_EXERCISE_:
Convert the lines below into a numbered list, starting with the line containing "You are a computer-use" and continuing down to the line containing "Instruction: Copy the", with both of those lines included and any blank lines omitted.

_MATERIALS PROVIDED_:
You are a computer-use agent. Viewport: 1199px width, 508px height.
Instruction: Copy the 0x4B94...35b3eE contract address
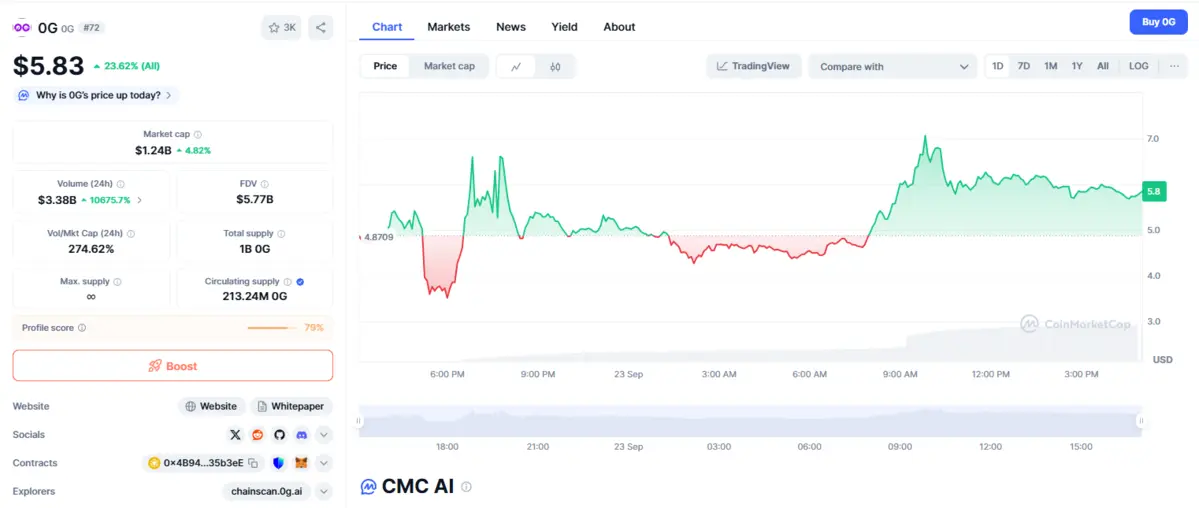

* * *

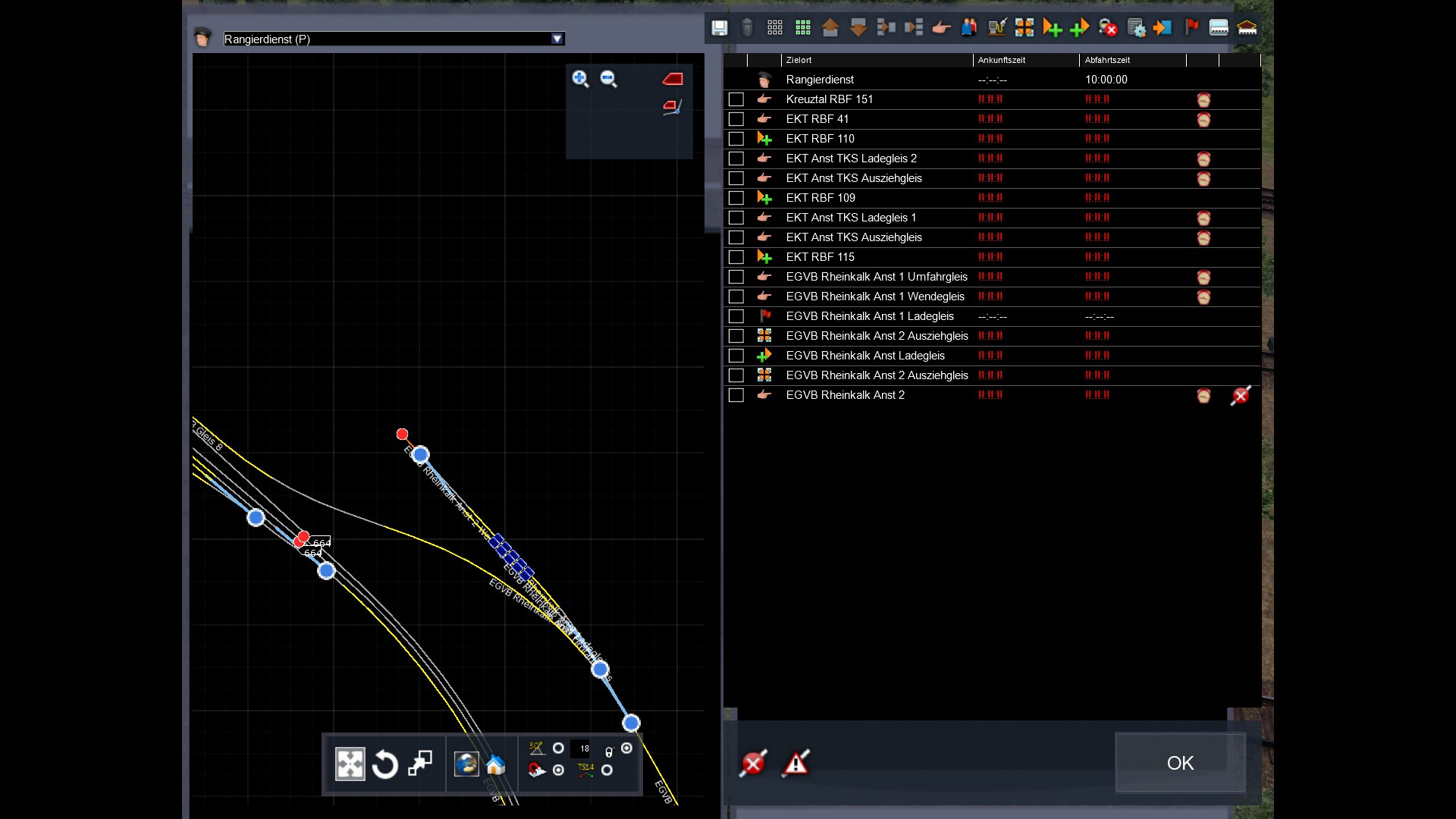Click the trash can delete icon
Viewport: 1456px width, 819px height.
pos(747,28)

==

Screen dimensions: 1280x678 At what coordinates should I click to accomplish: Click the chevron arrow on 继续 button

_RESULT OF THIS TASK_:
1. You are a computer-use agent. Viewport: 1199px width, 508px height.
2. Instruction: Copy the 0x4B94...35b3eE contract address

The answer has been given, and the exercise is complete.